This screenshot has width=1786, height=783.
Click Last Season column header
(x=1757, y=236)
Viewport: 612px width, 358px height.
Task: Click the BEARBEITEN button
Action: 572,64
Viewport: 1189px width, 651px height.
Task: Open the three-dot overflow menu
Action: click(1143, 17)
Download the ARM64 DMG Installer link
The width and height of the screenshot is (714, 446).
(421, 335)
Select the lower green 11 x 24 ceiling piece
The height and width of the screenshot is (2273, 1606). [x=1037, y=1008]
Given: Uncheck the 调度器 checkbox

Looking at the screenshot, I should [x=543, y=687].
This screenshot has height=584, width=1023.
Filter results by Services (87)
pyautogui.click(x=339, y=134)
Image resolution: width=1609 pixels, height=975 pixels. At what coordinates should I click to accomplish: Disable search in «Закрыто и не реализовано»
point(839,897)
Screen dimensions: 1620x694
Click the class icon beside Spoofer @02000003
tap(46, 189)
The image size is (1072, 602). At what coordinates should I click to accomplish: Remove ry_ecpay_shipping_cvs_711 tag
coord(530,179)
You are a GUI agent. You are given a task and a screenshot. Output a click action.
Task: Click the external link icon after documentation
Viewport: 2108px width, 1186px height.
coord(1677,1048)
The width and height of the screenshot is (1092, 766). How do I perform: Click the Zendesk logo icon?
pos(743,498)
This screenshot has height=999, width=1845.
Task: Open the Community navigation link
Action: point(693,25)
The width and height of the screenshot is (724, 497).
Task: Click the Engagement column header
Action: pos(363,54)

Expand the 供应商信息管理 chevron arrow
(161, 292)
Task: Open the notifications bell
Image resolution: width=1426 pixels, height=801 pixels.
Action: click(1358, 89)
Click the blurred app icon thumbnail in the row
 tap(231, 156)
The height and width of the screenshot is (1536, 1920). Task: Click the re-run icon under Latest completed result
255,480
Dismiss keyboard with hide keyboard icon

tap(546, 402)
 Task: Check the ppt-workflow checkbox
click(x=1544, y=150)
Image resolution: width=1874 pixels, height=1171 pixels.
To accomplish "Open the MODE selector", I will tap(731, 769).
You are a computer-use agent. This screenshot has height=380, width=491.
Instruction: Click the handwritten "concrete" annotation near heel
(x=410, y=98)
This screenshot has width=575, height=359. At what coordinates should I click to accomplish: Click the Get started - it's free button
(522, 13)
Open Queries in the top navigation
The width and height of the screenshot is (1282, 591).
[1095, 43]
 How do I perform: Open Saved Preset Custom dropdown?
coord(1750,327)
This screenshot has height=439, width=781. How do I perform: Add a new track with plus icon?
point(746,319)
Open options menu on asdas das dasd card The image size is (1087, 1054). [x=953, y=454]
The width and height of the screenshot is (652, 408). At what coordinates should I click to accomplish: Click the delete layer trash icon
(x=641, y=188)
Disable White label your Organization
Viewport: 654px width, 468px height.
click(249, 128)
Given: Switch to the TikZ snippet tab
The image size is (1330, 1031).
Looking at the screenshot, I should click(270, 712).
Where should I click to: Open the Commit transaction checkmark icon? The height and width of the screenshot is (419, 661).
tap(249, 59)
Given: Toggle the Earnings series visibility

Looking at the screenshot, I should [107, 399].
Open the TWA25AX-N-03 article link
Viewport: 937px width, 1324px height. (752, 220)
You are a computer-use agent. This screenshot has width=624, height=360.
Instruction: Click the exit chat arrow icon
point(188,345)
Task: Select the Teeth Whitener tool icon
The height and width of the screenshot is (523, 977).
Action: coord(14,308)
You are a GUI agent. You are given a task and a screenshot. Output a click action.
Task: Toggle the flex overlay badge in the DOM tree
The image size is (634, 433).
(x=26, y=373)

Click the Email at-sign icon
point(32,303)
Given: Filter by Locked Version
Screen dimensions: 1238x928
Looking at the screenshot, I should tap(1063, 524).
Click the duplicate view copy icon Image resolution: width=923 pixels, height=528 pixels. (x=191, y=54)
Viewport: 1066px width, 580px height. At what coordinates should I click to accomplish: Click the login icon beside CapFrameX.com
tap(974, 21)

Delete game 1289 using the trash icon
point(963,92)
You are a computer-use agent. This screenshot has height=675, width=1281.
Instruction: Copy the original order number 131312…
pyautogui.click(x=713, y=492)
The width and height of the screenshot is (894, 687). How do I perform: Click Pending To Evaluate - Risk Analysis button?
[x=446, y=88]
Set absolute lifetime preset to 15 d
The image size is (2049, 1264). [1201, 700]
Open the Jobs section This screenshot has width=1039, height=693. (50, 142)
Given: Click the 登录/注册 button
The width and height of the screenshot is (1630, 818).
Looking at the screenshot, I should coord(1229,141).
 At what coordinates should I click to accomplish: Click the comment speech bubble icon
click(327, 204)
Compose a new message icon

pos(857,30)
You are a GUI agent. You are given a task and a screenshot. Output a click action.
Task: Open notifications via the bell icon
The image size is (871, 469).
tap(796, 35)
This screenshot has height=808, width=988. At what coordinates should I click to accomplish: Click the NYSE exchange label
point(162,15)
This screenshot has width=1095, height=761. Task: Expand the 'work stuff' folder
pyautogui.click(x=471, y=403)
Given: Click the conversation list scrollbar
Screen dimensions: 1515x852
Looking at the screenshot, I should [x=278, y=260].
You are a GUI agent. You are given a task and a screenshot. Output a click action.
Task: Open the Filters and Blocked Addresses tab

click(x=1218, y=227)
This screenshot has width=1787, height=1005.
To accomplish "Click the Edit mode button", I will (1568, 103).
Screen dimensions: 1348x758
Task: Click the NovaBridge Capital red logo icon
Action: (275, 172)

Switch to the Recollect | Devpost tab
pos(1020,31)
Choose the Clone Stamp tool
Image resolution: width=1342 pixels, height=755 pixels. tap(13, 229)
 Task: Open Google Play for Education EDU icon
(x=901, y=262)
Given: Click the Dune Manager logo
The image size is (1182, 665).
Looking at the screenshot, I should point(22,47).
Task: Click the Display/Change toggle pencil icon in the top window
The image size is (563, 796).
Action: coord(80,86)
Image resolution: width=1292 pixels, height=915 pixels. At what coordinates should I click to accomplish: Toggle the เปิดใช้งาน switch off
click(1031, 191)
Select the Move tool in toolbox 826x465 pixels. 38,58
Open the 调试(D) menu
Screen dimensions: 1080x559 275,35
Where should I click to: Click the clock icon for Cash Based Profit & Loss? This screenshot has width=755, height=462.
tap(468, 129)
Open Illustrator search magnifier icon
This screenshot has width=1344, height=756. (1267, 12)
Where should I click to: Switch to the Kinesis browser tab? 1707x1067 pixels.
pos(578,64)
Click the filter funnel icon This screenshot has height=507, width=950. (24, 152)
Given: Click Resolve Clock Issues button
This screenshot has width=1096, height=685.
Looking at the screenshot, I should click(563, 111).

== == ==

| THE PROBLEM |
Set down, unchanged, only those lines above that fall between the line with "The height and width of the screenshot is (1536, 1920)." and the line with "Image resolution: width=1874", the two end lines included.

| OUTPUT OF THE EXERCISE |
The height and width of the screenshot is (1536, 1920). Task: Click the re-run icon under Latest completed result
255,480
Dismiss keyboard with hide keyboard icon

tap(546, 402)
 Task: Check the ppt-workflow checkbox
click(x=1544, y=150)
Image resolution: width=1874 pixels, height=1171 pixels.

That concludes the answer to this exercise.